Sunday, November 15, 2015

Sea, Wind, Wings

Walking this morning along Highway One in the Asilomar Marine Reserve,
I remembered Robinson Jeffers carving out a life on the shore near here,
and facing his home with the large cobbles from the beach.
The wind was quite strong this morning, after the night's rain.
And many kinds of birds were very active, although these are not the raptors of the poem.

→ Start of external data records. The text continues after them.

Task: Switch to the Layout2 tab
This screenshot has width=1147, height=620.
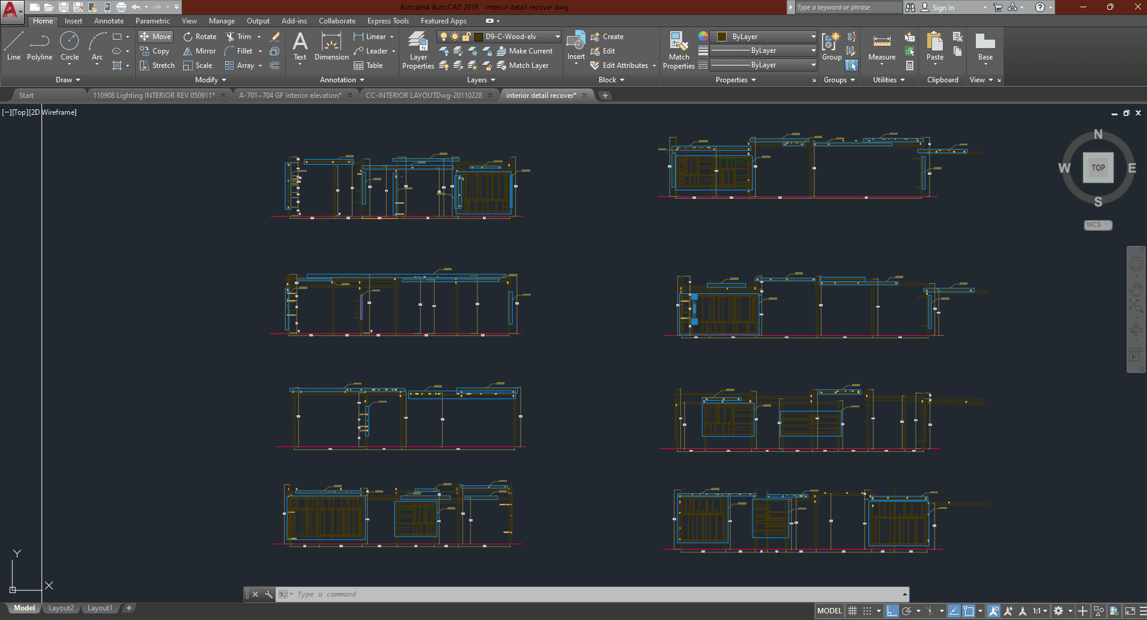Action: coord(61,608)
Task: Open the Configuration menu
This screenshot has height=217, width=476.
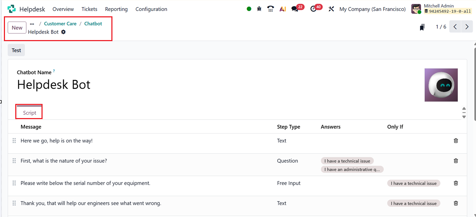Action: (151, 9)
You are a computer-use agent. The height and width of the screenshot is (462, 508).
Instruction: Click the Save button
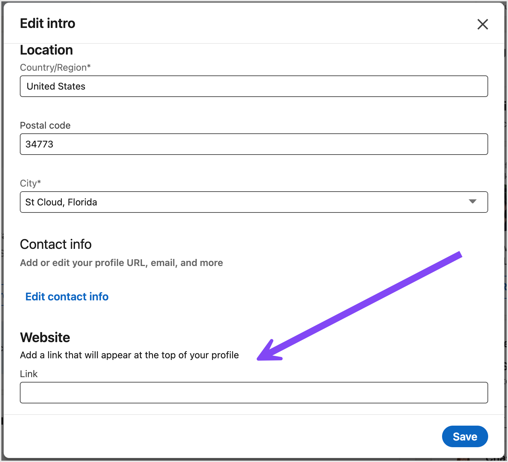(x=465, y=436)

The fierce musical cries of a couple of sparrowhawks hunting on the headland,
Hovering and darting, their heads northwestward,
Prick like silver arrows shot through a curtain the noise of the ocean
Trampling its granite; their red backs gleam
Under my window around the stone corners; nothing gracefuller, nothing
Nimbler in the wind. Westward the wave-gleaners,
The old gray sea-going gulls are gathered together, the northwest wind wakening
Their wings to the wild spirals of the wind-dance.
Fresh as the air, salt as the foam, play birds in the bright wind, fly falcons
Forgetting the oak and the pinewood, come gulls
From the Carmel sands and the sands at the river-mouth, from Lobos and out of the limitless
Power of the mass of the sea, for a poem
Needs multitude, multitudes of thoughts, all fierce, all flesh-eaters, musically clamorous
Bright hawks that hover and dart headlong, and ungainly
Gray hungers fledged with desire of transgression, salt slimed beaks, from the sharp
Rock-shores of the world and the secret waters.
Robinson Jeffers          (1887-1962)

American Poetry: The Twentieth Century, Volume One, 
Library of America, Volume 1, page 660.

So here is a Jeffers poem about the bird life he knew from long observation. The lines are so long that most books have to cut and indent them. Because there us room on the blog page, I have made them the splendid long length I think he intended.  
Your task: write a poem with a lot of nouns, creatures, or things in in and spin out the lines as far as you can. See what this does to the musicality of the poem.